■ **ACTIVITY**
Produce a verbatim copy of the entries listed below.

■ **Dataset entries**
[Start of section]
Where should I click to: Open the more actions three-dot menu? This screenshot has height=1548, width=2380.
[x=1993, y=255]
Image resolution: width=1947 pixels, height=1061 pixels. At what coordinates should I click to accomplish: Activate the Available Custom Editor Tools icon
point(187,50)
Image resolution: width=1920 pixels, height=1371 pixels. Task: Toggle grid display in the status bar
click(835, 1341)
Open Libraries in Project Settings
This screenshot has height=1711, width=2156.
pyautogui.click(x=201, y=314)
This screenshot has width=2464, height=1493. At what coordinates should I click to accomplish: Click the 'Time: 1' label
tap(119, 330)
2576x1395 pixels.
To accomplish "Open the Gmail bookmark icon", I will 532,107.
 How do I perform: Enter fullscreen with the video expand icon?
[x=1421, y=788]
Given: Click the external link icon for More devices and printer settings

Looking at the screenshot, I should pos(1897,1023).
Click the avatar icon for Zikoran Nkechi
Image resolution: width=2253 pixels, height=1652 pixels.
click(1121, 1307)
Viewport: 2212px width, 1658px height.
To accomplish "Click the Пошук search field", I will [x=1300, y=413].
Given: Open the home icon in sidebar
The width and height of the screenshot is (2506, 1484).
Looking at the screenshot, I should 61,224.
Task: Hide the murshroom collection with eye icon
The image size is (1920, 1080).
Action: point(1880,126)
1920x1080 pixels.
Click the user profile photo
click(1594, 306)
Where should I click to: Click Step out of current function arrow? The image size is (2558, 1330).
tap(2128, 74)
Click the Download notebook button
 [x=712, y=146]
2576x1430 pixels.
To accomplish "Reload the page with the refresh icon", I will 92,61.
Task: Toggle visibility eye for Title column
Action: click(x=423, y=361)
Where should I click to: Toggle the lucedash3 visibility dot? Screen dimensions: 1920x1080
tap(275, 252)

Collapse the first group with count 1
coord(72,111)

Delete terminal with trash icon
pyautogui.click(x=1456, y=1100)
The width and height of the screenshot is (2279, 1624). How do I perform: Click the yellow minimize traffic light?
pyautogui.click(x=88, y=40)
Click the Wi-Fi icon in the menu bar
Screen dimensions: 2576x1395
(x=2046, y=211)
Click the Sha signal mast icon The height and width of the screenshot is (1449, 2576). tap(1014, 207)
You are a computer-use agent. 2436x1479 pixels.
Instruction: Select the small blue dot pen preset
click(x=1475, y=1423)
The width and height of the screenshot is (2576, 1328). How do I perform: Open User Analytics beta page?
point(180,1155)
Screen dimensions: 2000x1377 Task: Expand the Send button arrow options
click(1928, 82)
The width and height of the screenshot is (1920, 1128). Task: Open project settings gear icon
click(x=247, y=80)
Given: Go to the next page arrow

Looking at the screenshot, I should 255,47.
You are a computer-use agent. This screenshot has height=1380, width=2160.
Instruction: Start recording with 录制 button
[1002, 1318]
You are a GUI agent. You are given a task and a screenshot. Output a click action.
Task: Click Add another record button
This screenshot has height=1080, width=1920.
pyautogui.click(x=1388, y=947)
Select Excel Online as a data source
[End of section]
■ **PROBLEM SOLUTION**
Where should I click to: Open the more actions three-dot menu? This screenshot has height=1548, width=2380.
[x=1993, y=255]
Image resolution: width=1947 pixels, height=1061 pixels. At what coordinates should I click to accomplish: Activate the Available Custom Editor Tools icon
point(187,50)
Image resolution: width=1920 pixels, height=1371 pixels. Task: Toggle grid display in the status bar
click(835, 1341)
Open Libraries in Project Settings
This screenshot has height=1711, width=2156.
pyautogui.click(x=201, y=314)
This screenshot has width=2464, height=1493. At what coordinates should I click to accomplish: Click the 'Time: 1' label
tap(119, 330)
2576x1395 pixels.
To accomplish "Open the Gmail bookmark icon", I will 532,107.
 How do I perform: Enter fullscreen with the video expand icon?
[x=1421, y=788]
Given: Click the external link icon for More devices and printer settings

Looking at the screenshot, I should pos(1897,1023).
Click the avatar icon for Zikoran Nkechi
Image resolution: width=2253 pixels, height=1652 pixels.
click(1121, 1307)
Viewport: 2212px width, 1658px height.
To accomplish "Click the Пошук search field", I will [x=1300, y=413].
Given: Open the home icon in sidebar
The width and height of the screenshot is (2506, 1484).
Looking at the screenshot, I should 61,224.
Task: Hide the murshroom collection with eye icon
The image size is (1920, 1080).
Action: point(1880,126)
1920x1080 pixels.
Click the user profile photo
click(1594, 306)
Where should I click to: Click Step out of current function arrow? The image size is (2558, 1330).
tap(2128, 74)
Click the Download notebook button
 [x=712, y=146]
2576x1430 pixels.
To accomplish "Reload the page with the refresh icon", I will 92,61.
Task: Toggle visibility eye for Title column
Action: click(x=423, y=361)
Where should I click to: Toggle the lucedash3 visibility dot? Screen dimensions: 1920x1080
tap(275, 252)

Collapse the first group with count 1
coord(72,111)

Delete terminal with trash icon
pyautogui.click(x=1456, y=1100)
The width and height of the screenshot is (2279, 1624). How do I perform: Click the yellow minimize traffic light?
pyautogui.click(x=88, y=40)
Click the Wi-Fi icon in the menu bar
Screen dimensions: 2576x1395
(x=2046, y=211)
Click the Sha signal mast icon The height and width of the screenshot is (1449, 2576). tap(1014, 207)
You are a computer-use agent. 2436x1479 pixels.
Instruction: Select the small blue dot pen preset
click(x=1475, y=1423)
The width and height of the screenshot is (2576, 1328). How do I perform: Open User Analytics beta page?
point(180,1155)
Screen dimensions: 2000x1377 Task: Expand the Send button arrow options
click(1928, 82)
The width and height of the screenshot is (1920, 1128). Task: Open project settings gear icon
click(x=247, y=80)
Given: Go to the next page arrow

Looking at the screenshot, I should 255,47.
You are a computer-use agent. This screenshot has height=1380, width=2160.
Instruction: Start recording with 录制 button
[1002, 1318]
You are a GUI agent. You are given a task and a screenshot. Output a click action.
Task: Click Add another record button
This screenshot has height=1080, width=1920.
pyautogui.click(x=1388, y=947)
Select Excel Online as a data source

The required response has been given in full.